First Baptist was the résumé church, counting politicians, industrialists, developers and bankers among its members. It was one of the city’s richest churches, and formed expensive habits.
“It was a high faluttin’ church,” says Trustee Williams, who loves the church because of its diversity. Much of the sheen already had rubbed off when she came in 1984, but it conducted business as if it were still rich, chipping away at its endowment to support its spending habits.
The sanctuary seated almost 1,000. At the time, 1,400 to 1,500 people attended services each Sunday.
Because it was a steel structure, the building was able to withstand a 1949 fire started when the furnace ignited a fuel oil spill in the basement.
The blaze shot up through the organ chamber, which had the serendipitous effect of funneling flames through the enclosed space above the dome and sucking them out through the tower. Although the dome glass and gold leaf wall covering was ruined, most of the building suffered only smoke damage.
But, even by then, the church was past its prime.
L
iberti is a church plant of the Reformed Church in America, started in 2008 by a young pastor who left a thriving church in Michigan when he concluded that “Jesus is for the city,” and that his skills would best be matched with needs in the Northeast metropolitan corridor.
So in July 2008, as the economy was heading south, Jared Ayers, then 27, was heading east in a rental truck with his wife, Monica, their 9-month-old son, Brennan, and dog, Baxter.
While driving Ayers fielded calls from one donor after another telling him they could not keep their promises of support upon which he’d built his plans to replant his life in Philadelphia. The young couple arrived totally broke, their financial foundation crumbled.
“We were driven to pray a lot,” he says. “We tried to become students of this place and to really learn it and care for it.”
Jared, Monica, Brennan and Baxter became familiar sights in the neighborhood and before long new friends were meeting in their living room, quickly forming the nucleus of a new church — just the kind of church he wanted to lead.
“I had done ministry for a long time where it was a part of Christendom. I wanted to go where starting a church was a needed thing,” he says.

_DATASET CONTENT_.

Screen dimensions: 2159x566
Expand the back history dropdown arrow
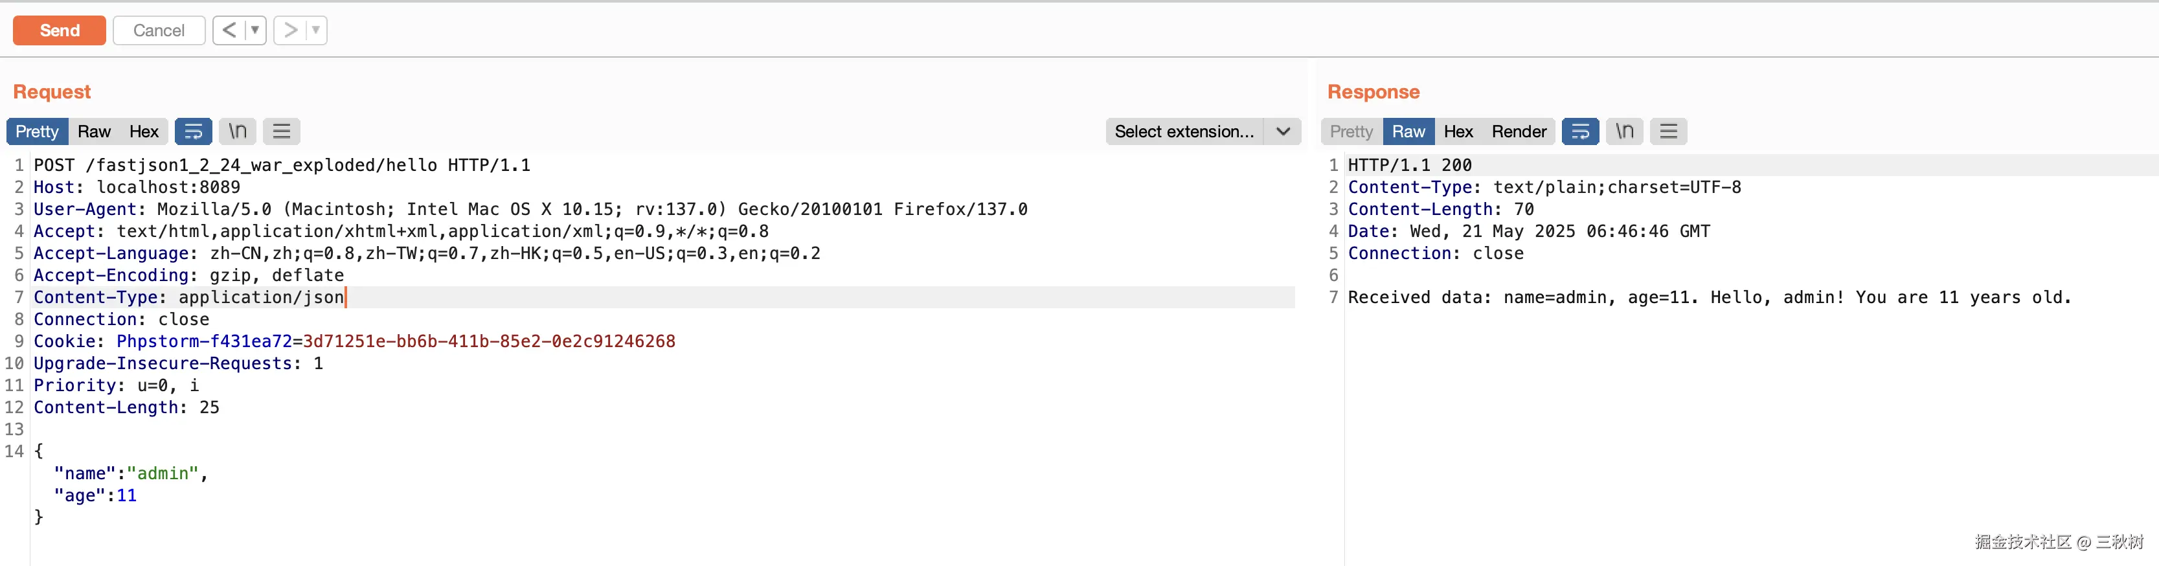click(255, 30)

_WHAT THIS TASK INVOLVES_. Write a continuation of the passage on First Baptist and Liberti, starting right after its final sentence. The data have no connection to the passage on First Baptist and Liberti.

_REPLY_.
“We are living among people with no Christian memory. There is a willingness to engage around significant ideas and questions of life that we’ve grown to love here.”
Ayers, now 34, feels the loss of Christian privilege in American society “is a blessing in disguise” because it exposes assumed, half-hearted, cultural Christianity that “I think is all too common.”
“I found here that thoughtful, historic, robust Christianity that’s practiced humbly with a view to be a blessing to everybody and to be for the common good of everyone has been well received and respected.”
Liberti is intentionally a church for the city, reversing the decades old trend of churches abandoning the inner cities along with their members to move to the suburbs.
Utilizing its prime location and facilities, Liberti intends to expand services to people on the fringes.
“What is happening here in God’s strange providence is a piece of history,” Ayers says. While often in city centers many churches that once “proclaimed the gospel and served their neighbors for hundreds of years are now really great condos, restaurants and boutiques. Here in a unique way is a historic institution that is going to stay a church, that is going to stay an active congregation in a growing city center.”
First Baptist’s new goal, now that it is relieved of its preservationist burden, “is to re-imagine who we are,” says Pastor Wool. “We’re almost like a new church start.”
Empty nesters are flocking back into the city, Wool says. That is a potential focus population that would work very well with Liberti’s need for volunteers in its outreach to the city.
Harder says Liberti’s leadership supports First Baptist and anticipates another season of fruitful ministry.
Data from a 2012 symposium sponsored by the Lower Merion Conservancy said that 20 percent of the 1,000 churches in the city of Philadelphia were likely to close in 10 years, due to many of the same issues that plagued First Baptist.
Almost lost in the feel good story of a new, vibrant church attracting and growing with an eclectic and diverse swarm of young professionals is the fact that Liberti and First Baptist are churches from different Christian denominations.
One of the oldest Baptist churches in the country, First Baptist at one time was one of the most prominent. Liberti is just an infant by the standards of church history.
Yet, Liberti Church is new and old at the same time. The Reformed Church in America’s predecessor in America, the Dutch Reformed Church, is the first corporate entity registered in the state of New York.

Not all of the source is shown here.